Stability During Use
Validity period after opening the package:
From a microbiological point of view, parenteral preparations should be used immediately.
If not used immediately, the times and conditions of storage during use are the responsibility of the user.
Administration of the product should be carried out under controlled and validated aseptic conditions. Chemical and physical stability during use has been demonstrated for 7 days at 30 °C.
Validity period in polyethylene and polypropylene containers after dilution with sterile 0.9% m/V sodium chloride solution:
From a microbiological point of view, parenteral preparations should be used immediately after dilution with sterile 0.9% m/V sodium chloride solution.

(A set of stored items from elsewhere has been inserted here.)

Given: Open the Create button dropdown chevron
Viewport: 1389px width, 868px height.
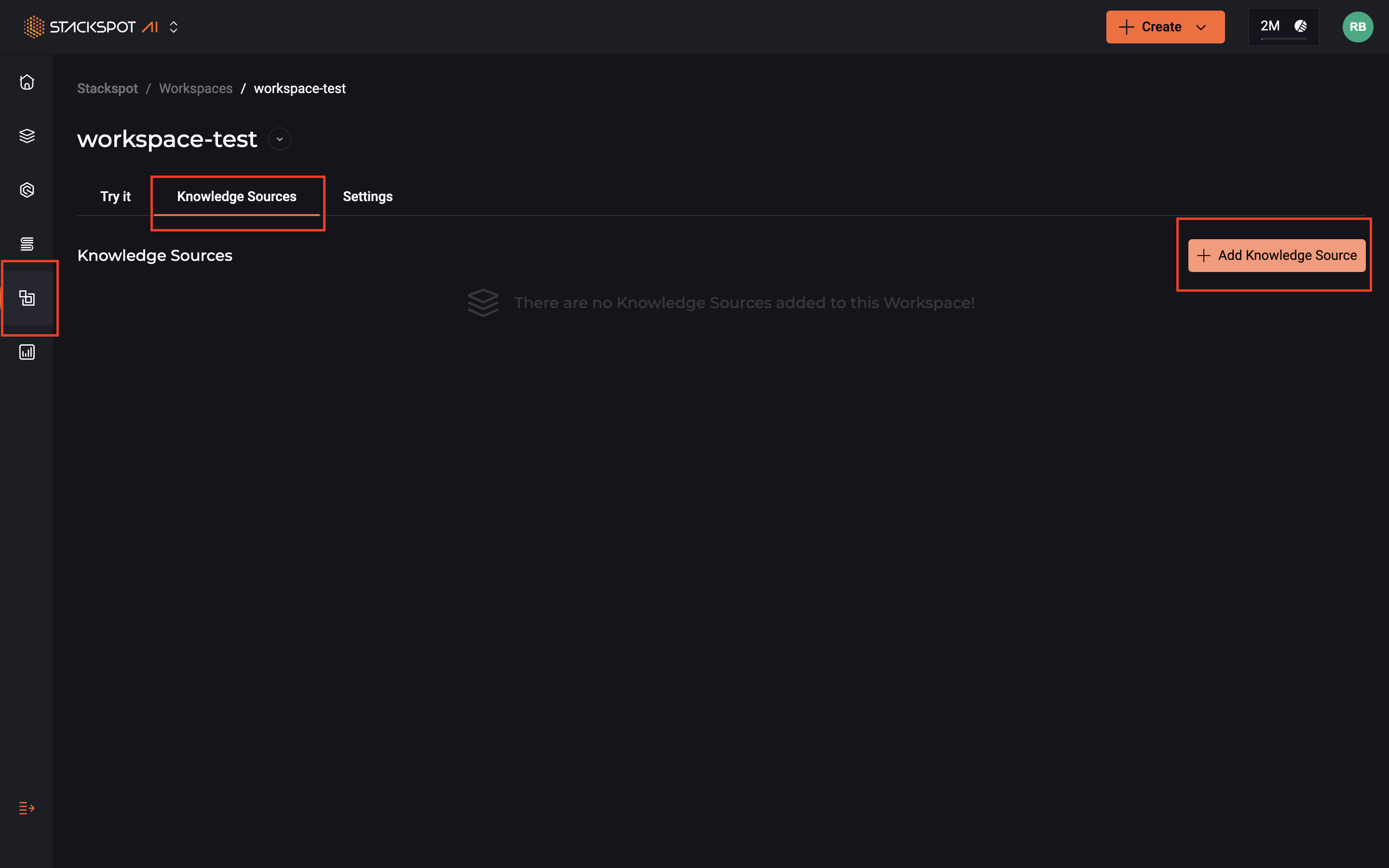Looking at the screenshot, I should (x=1201, y=27).
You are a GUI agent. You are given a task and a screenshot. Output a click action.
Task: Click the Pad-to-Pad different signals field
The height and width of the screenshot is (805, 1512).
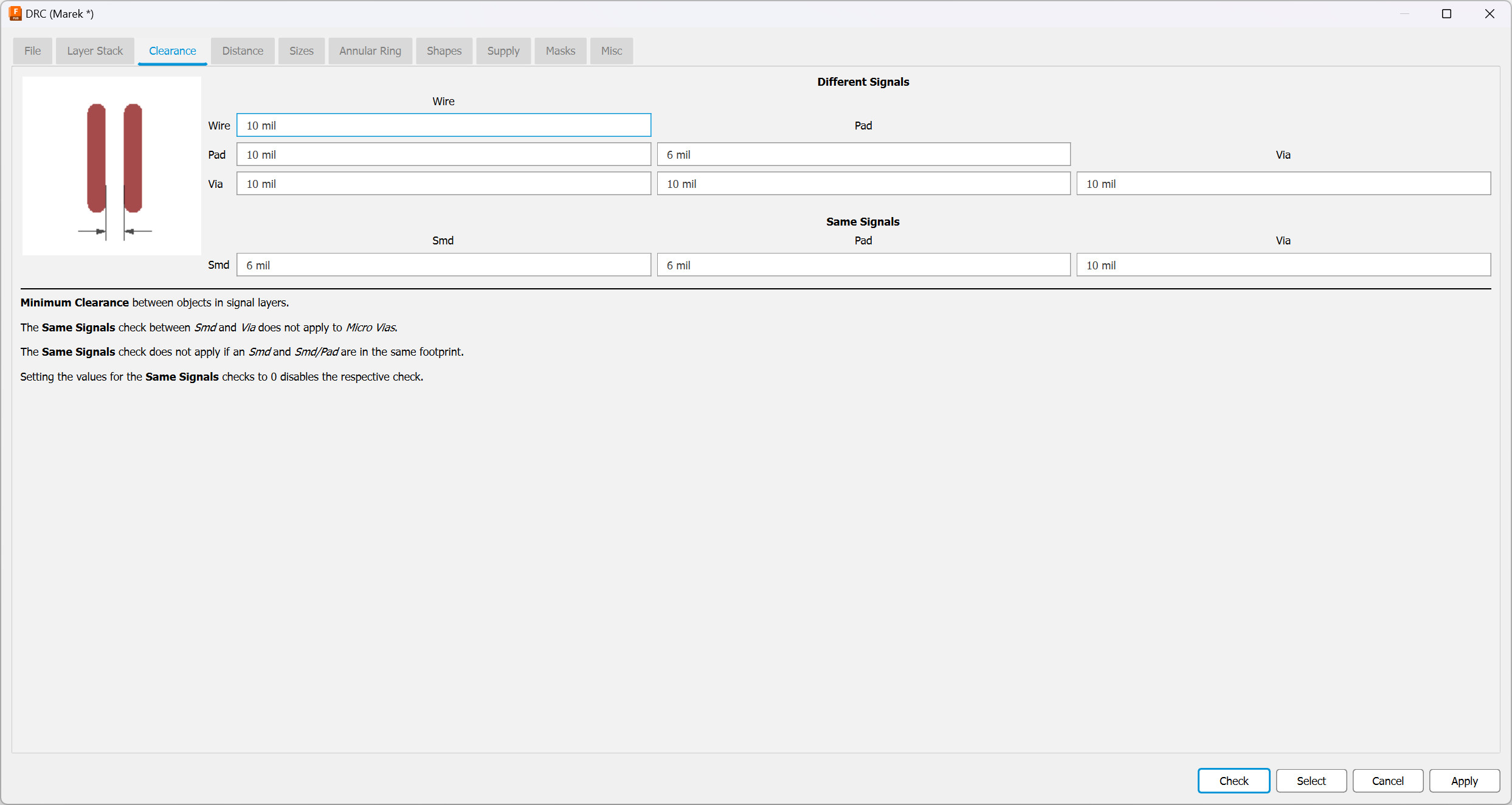tap(863, 154)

If not used immediately, the times and conditions of storage prior to use are the responsibility of the user and should not generally exceed 24 hours between 2 °C and 8 °C.
Chemical and physical stability during use has been demonstrated for 72 hours at 30 °C at concentrations of 2 mg/ml and 5 mg/ml.
Validity period in polypropylene syringe (undiluted):
From a microbiological point of view, this product should be used immediately.
If not used immediately, the times and conditions of storage prior to use are the responsibility of the user and should not generally exceed 24 hours between 2 °C and 8 °C.
Chemical and physical stability during use has been demonstrated for 72 hours at 30 °C.